I've finally decided to put the sort.data.frame method that's floating around the internet into an R package. It just gets requested too much to be left to an ad hoc method of distribution.
However, it's written with arguments that make it incompatible with the generic sort function:
sort(x,decreasing,...)
sort.data.frame(form,dat)
If I change sort.data.frame to take decreasing as an argument as in sort.data.frame(form,decreasing,dat) and discard decreasing, then it loses its simplicity because you'll always have to specify dat= and can't really use positional arguments. If I add it to the end as in sort.data.frame(form,dat,decreasing), then the order doesn't match with the generic function. If I hope that decreasing gets caught up in the dots `sort.data.frame(form,dat,...), then when using position-based matching I believe the generic function will assign the second position to decreasing and it will get discarded. What's the best way to harmonize these two functions?
The full function is:
# Sort a data frame
sort.data.frame <- function(form,dat){
# Author: Kevin Wright
# http://tolstoy.newcastle.edu.au/R/help/04/09/4300.html
# Some ideas from Andy Liaw
# http://tolstoy.newcastle.edu.au/R/help/04/07/1076.html
# Use + for ascending, - for decending.
# Sorting is left to right in the formula
# Useage is either of the following:
# sort.data.frame(~Block-Variety,Oats)
# sort.data.frame(Oats,~-Variety+Block)
# If dat is the formula, then switch form and dat
if(inherits(dat,"formula")){
f=dat
dat=form
form=f
}
if(form[[1]] != "~") {
stop("Formula must be one-sided.")
}
# Make the formula into character and remove spaces
formc <- as.character(form[2])
formc <- gsub(" ","",formc)
# If the first character is not + or -, add +
if(!is.element(substring(formc,1,1),c("+","-"))) {
formc <- paste("+",formc,sep="")
}
# Extract the variables from the formula
vars <- unlist(strsplit(formc, "[\\+\\-]"))
vars <- vars[vars!=""] # Remove spurious "" terms
# Build a list of arguments to pass to "order" function
calllist <- list()
pos=1 # Position of + or -
for(i in 1:length(vars)){
varsign <- substring(formc,pos,pos)
pos <- pos+1+nchar(vars[i])
if(is.factor(dat[,vars[i]])){
if(varsign=="-")
calllist[[i]] <- -rank(dat[,vars[i]])
else
calllist[[i]] <- rank(dat[,vars[i]])
}
else {
if(varsign=="-")
calllist[[i]] <- -dat[,vars[i]]
else
calllist[[i]] <- dat[,vars[i]]
}
}
dat[do.call("order",calllist),]
}
Example:
library(datasets)
sort.data.frame(~len+dose,ToothGrowth)
Use the arrange function in plyr.

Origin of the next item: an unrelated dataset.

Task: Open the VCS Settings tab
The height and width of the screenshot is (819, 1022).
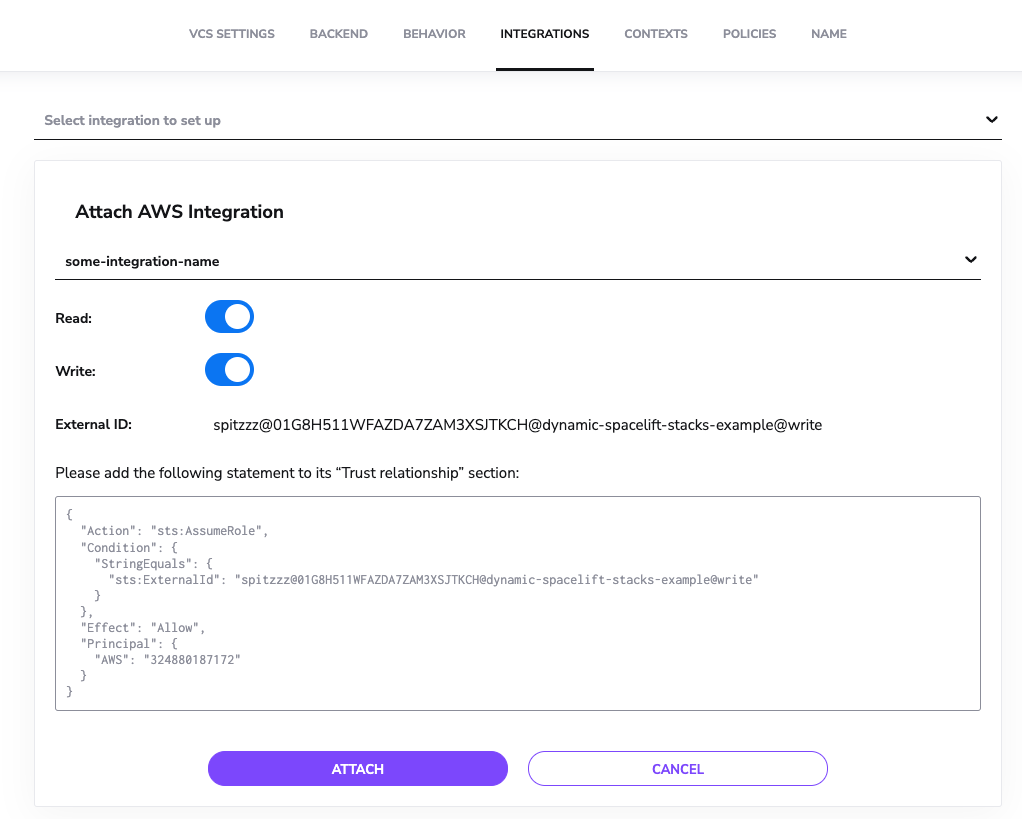Action: tap(231, 34)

It allows you to individually pick which variables should be in ascending and descending order:
arrange(ToothGrowth, len, dose)
arrange(ToothGrowth, desc(len), dose)
arrange(ToothGrowth, len, desc(dose))
arrange(ToothGrowth, desc(len), desc(dose))

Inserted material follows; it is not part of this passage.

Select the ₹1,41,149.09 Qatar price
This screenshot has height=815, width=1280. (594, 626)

It also has an elegant implementation:
arrange <- function (df, ...) {
ord <- eval(substitute(order(...)), df, parent.frame())
unrowname(df[ord, ])
}
And desc is just an ordinary function:
desc <- function (x) -xtfrm(x)
Reading the help for xtfrm is highly recommended if you're writing this sort of function.
There are a few problems there. sort.data.frame needs to have the same arguments as the generic, so at a minimum it needs to be
sort.data.frame(x, decreasing = FALSE, ...) {
....
}
To have dispatch work, the first argument needs to be the object dispatched on. So I would start with:
sort.data.frame(x, decreasing = FALSE, formula = ~ ., ...) {
....
}
where x is your dat, formula is your form, and we provide a default for formula to include everything. (I haven't studied your code in detail to see exactly what form represents.)
Of course, you don't need to specify decreasing in the call, so:
sort(ToothGrowth, formula = ~ len + dose)
would be how to call the function using the above specifications.
Otherwise, if you don't want sort.data.frame to be an S3 generic, call it something else and then you are free to have whatever arguments you want.
I agree with #Gavin that x must come first. I'd put the decreasing parameter after the formula though - since it probably isn't used that much, and hardly ever as a positional argument.
The formula argument would be used much more and therefore should be the second argument. I also strongly agree with #Gavin that it should be called formula, and not form.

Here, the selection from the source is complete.